Top of Excerpt

If there is anything to be grateful for it is that children (17 years of age and younger) do not seem to be getting as ill or dying from COVID-19 as they often do from other pandemic viral infections. The latest US data compiled from collaboration with the American Academy of Pediatrics and the Children’s Hospital Association shows that, as of December 10th:
1,639,728 total child COVID-19 cases have been reported (as of December 21st, CDC is reporting 17, 790,376 total cases with 316,844 deaths)
Children represented less than 10% of all cases even though they represent 21% of our population as a whole
The number of cases in children has increased significantly over the past six weeks and may represent an increase in testing of children
Only 0.00%-0.21% of all COVID-19 deaths were in children
15 states have reported zero child deaths
Symptoms: Children may not have the typical symptoms of COVID-19. Somewhere between 16% and 50% of children with COVID-19 will not have any symptoms
It is likely that every child has been directly or indirectly impacted by COVID-19. Many of them have lost family members to this pandemic. As parents, we always strive to provide a sense of normalcy and stability for our children at a time when there is so much fear, uncertainty and sadness surrounding them. Their lives are being changed almost daily with changing schedules and rules. The American Academy of Pediatrics recommends during these times that we focus our energies on “controlling what we can control and practicing gratitude for the events – no matter how small – that enrich our days.”

Bottom of Excerpt
Top of Data excerpts

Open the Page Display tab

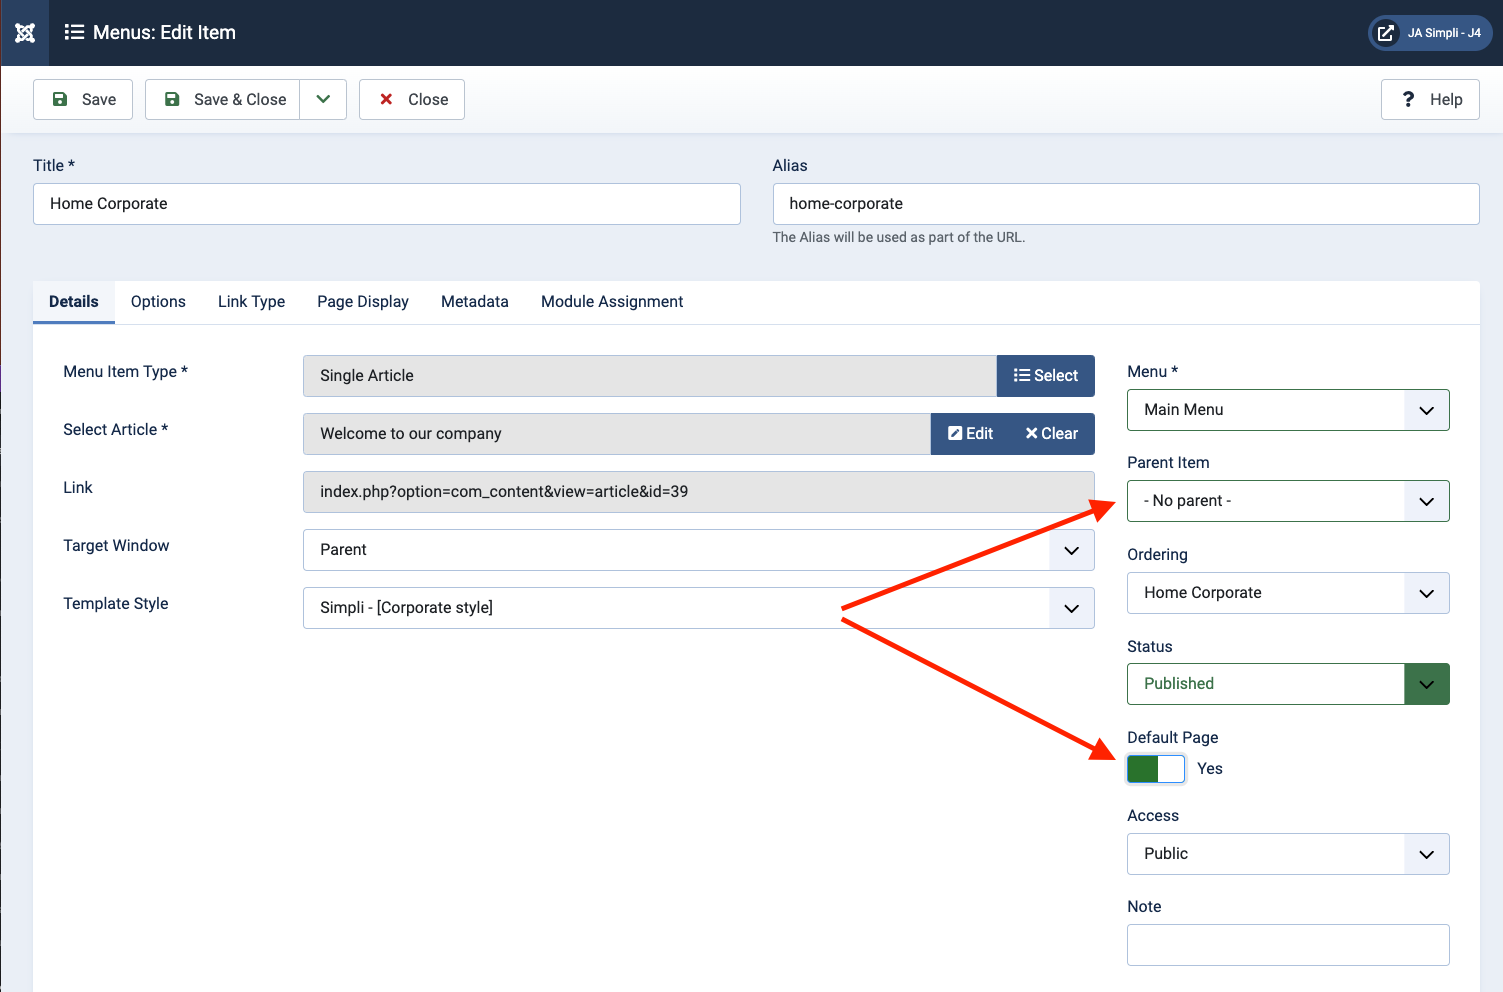[x=363, y=302]
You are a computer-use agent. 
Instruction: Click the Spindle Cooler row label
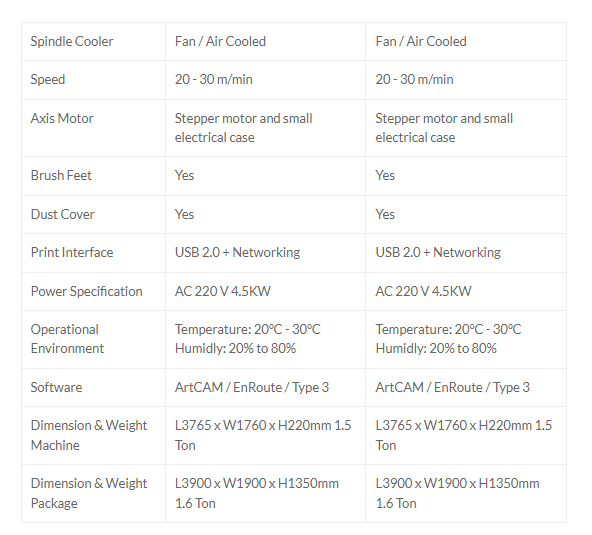tap(72, 42)
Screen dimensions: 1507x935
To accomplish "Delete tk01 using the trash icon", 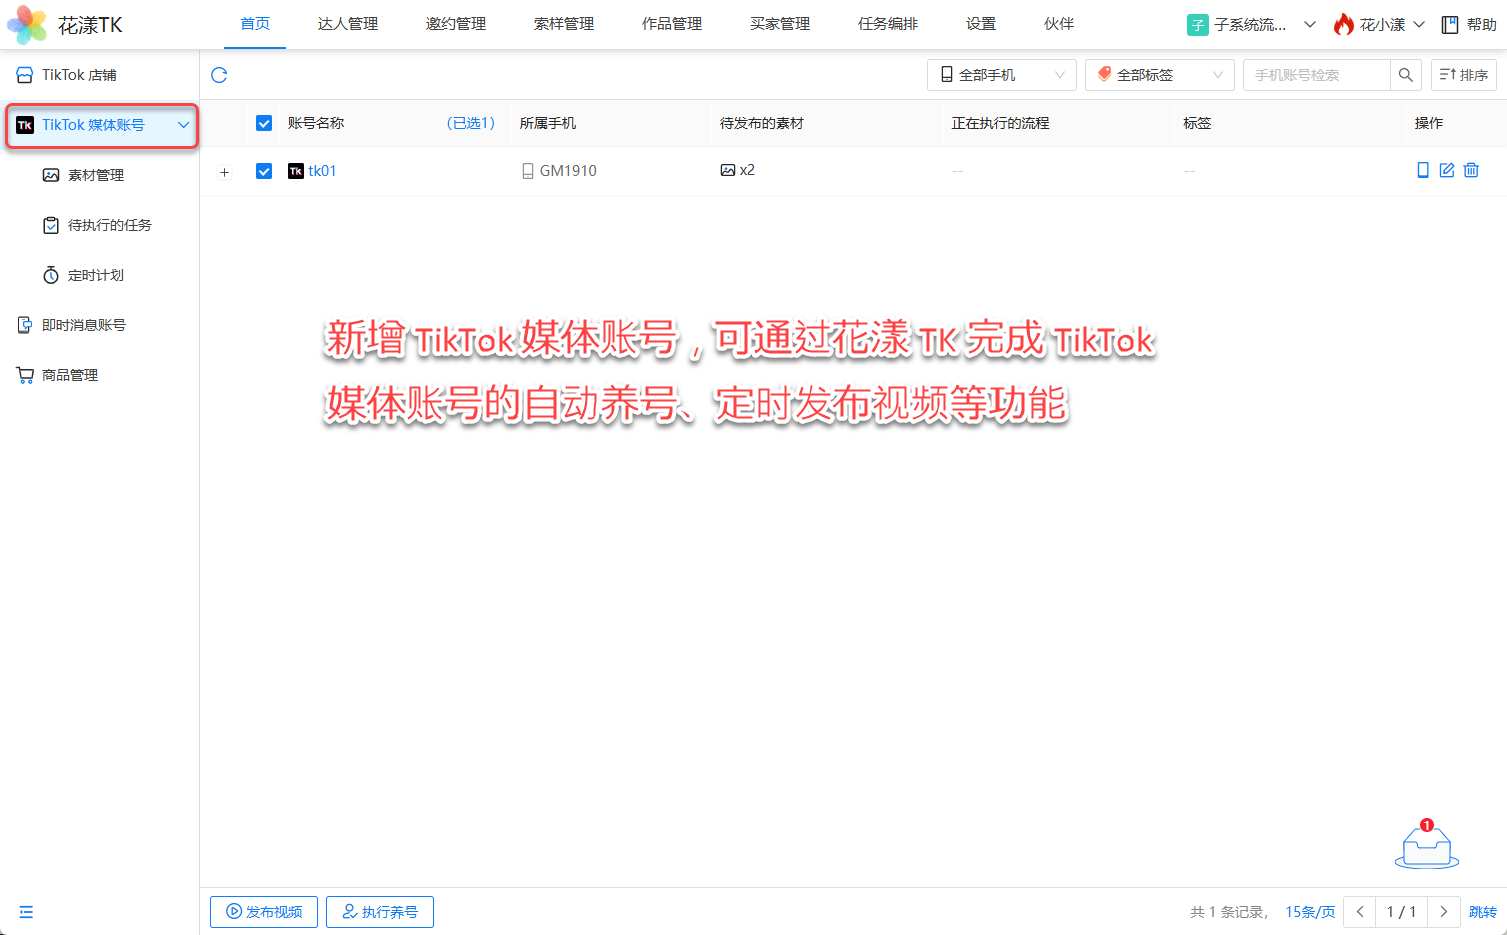I will 1471,170.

Bottom of Data excerpts

Exercise requirements:
• A. Copy the passage on COVID-19 in children word for word, from "If there is" up to and including "with 316,844 deaths)".
• B. Write what comes next in the passage on COVID-19 in children, starting after its final sentence.

Expected responses:
• A.
If there is anything to be grateful for it is that children (17 years of age and younger) do not seem to be getting as ill or dying from COVID-19 as they often do from other pandemic viral infections. The latest US data compiled from collaboration with the American Academy of Pediatrics and the Children’s Hospital Association shows that, as of December 10th:
1,639,728 total child COVID-19 cases have been reported (as of December 21st, CDC is reporting 17, 790,376 total cases with 316,844 deaths)

• B.
In an article on “How to Practice Gratitude and Improve Your Family’s Mental Health”1 written by Datta Munshi, MD, FAAP she recommends five specific ways to encourage gratitude in your children:
Promote sincere verbal or written expressions of thankfulness
Focus on what went right each day
Don’t save conversations about gratitude only for Thanksgiving
Find ways to help others in need
Exhibit gratefulness as a role-model parent
As a nation and a people, we have a history of resilience and strength and I believe we will get through this together. As we approach the holiday season, I am grateful for each of you and for the impact you have on improving the lives of children one day at a time. Best wishes.